Example 2 (Cross-sectional sampling)—“Data collection for the evaluation took the form of a postal survey conducted at five fixed time points: baseline (in the month prior to commencement of the first intervention period) and within a week of the end of each of the four intervention periods. A repeated cross-sectional design was employed, in which a random sample of households within each cluster was selected to receive the survey at each period.”28

Example 3 (Cohort design)—“All household members will be eligible for inclusion in the study, regardless of age. …Each household will have the option to participate in up to five subsequent surveys…Outcomes will be measured at each of the six survey visits.”43

Example 4 (Transition period)—“A 1-month transition phase is included where the medical centre is not considered as being in control or intervention and does not contribute to analysis. This transition period allows for the time it takes to embed the intervention into a medical centre.”47

Example 5 (Time to assessment and source of data)—“Participants will be followed up to 12 months from day of hospital discharge. This will be done through collection of routine data from the hospital and medical centre. Demographics and reason for admission at enrolment and subsequent admissions in the 12-month follow-up will be collected through participant hospital records…Medical centre records will be used to identify whether a discharge treatment plan was received and the timeliness and number of GP visits during the 12-month follow-up period for each participant.”47

Explanation—All outcomes should be completely defined. This should include the prespecified primary outcome and all secondary outcome measures (example 1). It is also important to report clearly how and when these measurements were obtained.

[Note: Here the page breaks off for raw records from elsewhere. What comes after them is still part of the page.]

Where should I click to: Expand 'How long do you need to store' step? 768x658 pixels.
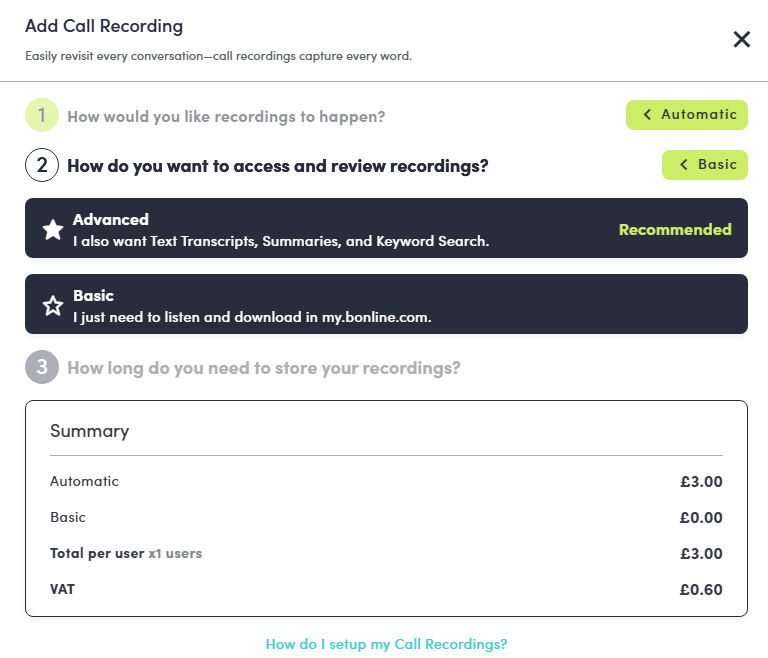[263, 368]
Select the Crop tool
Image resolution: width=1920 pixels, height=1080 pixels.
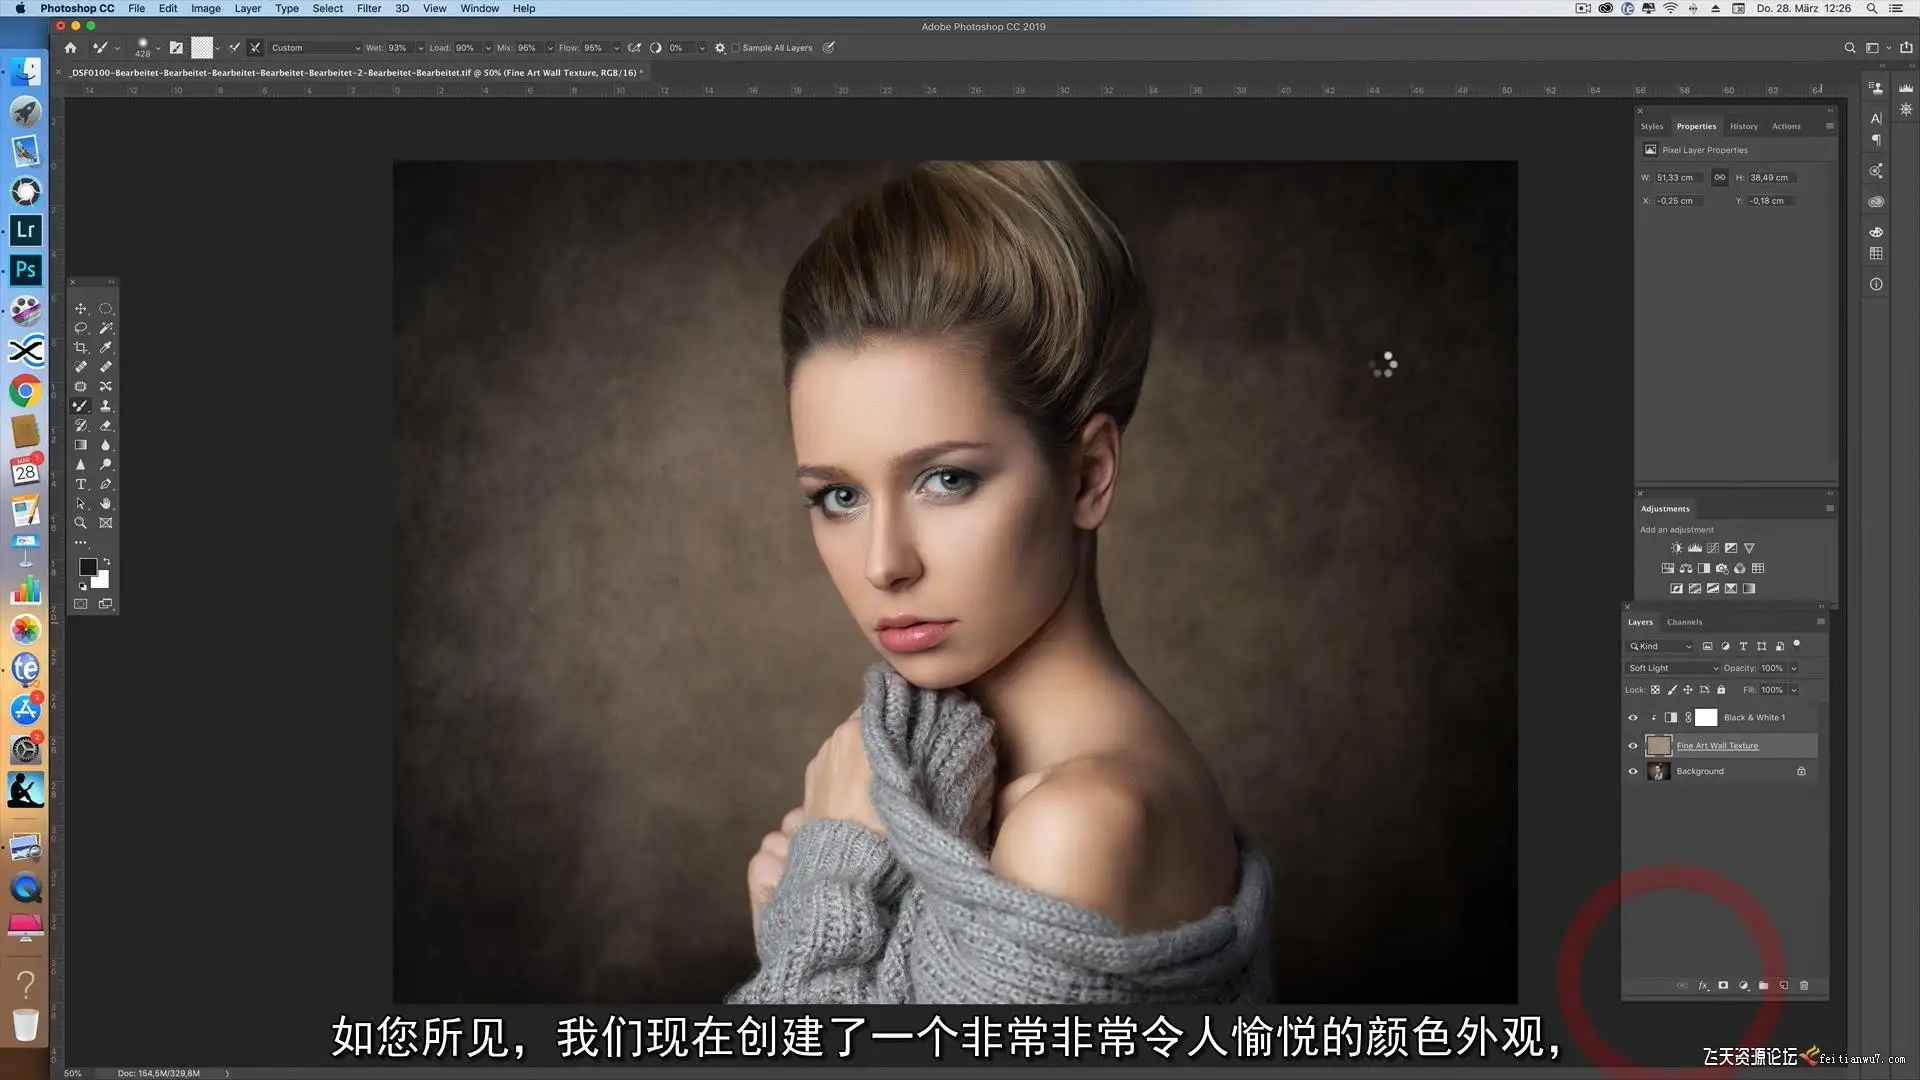(81, 347)
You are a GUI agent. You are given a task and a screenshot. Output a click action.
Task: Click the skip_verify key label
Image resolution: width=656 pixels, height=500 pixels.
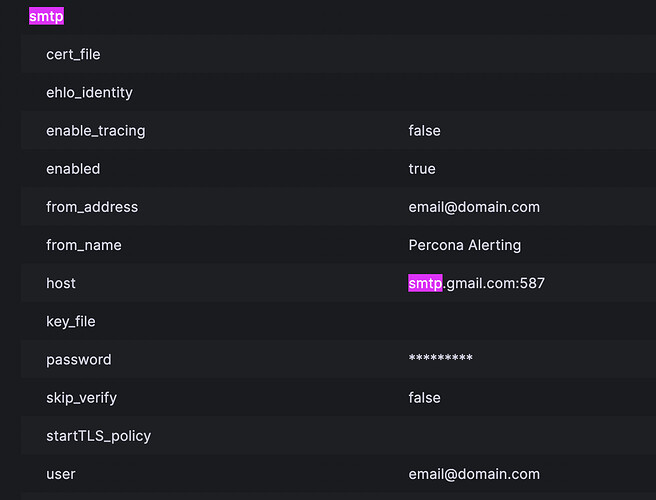pos(81,397)
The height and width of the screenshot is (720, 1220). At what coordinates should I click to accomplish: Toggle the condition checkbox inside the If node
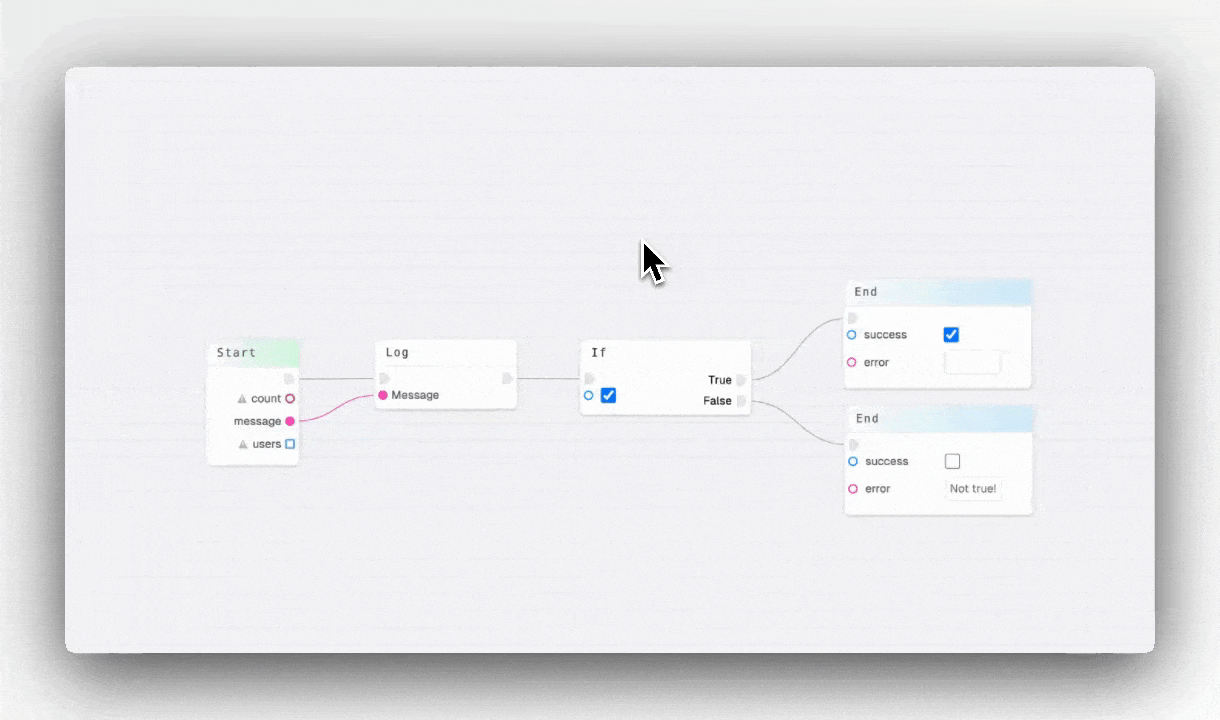(x=608, y=395)
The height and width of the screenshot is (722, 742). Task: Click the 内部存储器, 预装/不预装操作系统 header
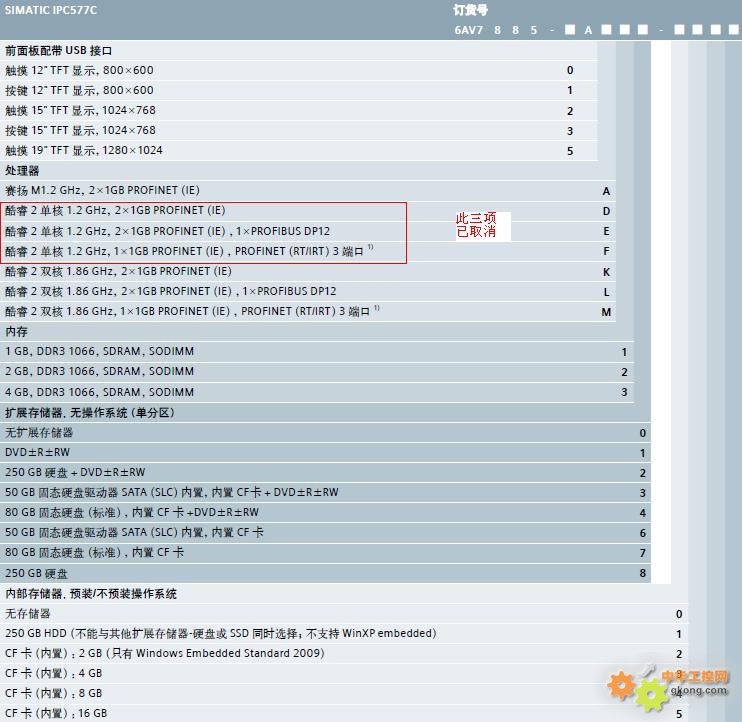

SW-CRTs make a series of measurements over time within each cluster. These measurements could be on different participants in each period (ie, cross-sectional design) as in example 2; the same participants (ie, cohort design) as in example 3; or a mixture, and this will inform the method of analysis and has implications for sample size calculations. Data are rarely collected at the level of the cluster, but knowledge of whether outcomes in each period are at the cluster level (either because of true cluster level outcomes or because of the availability of aggregated data only) or individual level has implications for the method of analysis.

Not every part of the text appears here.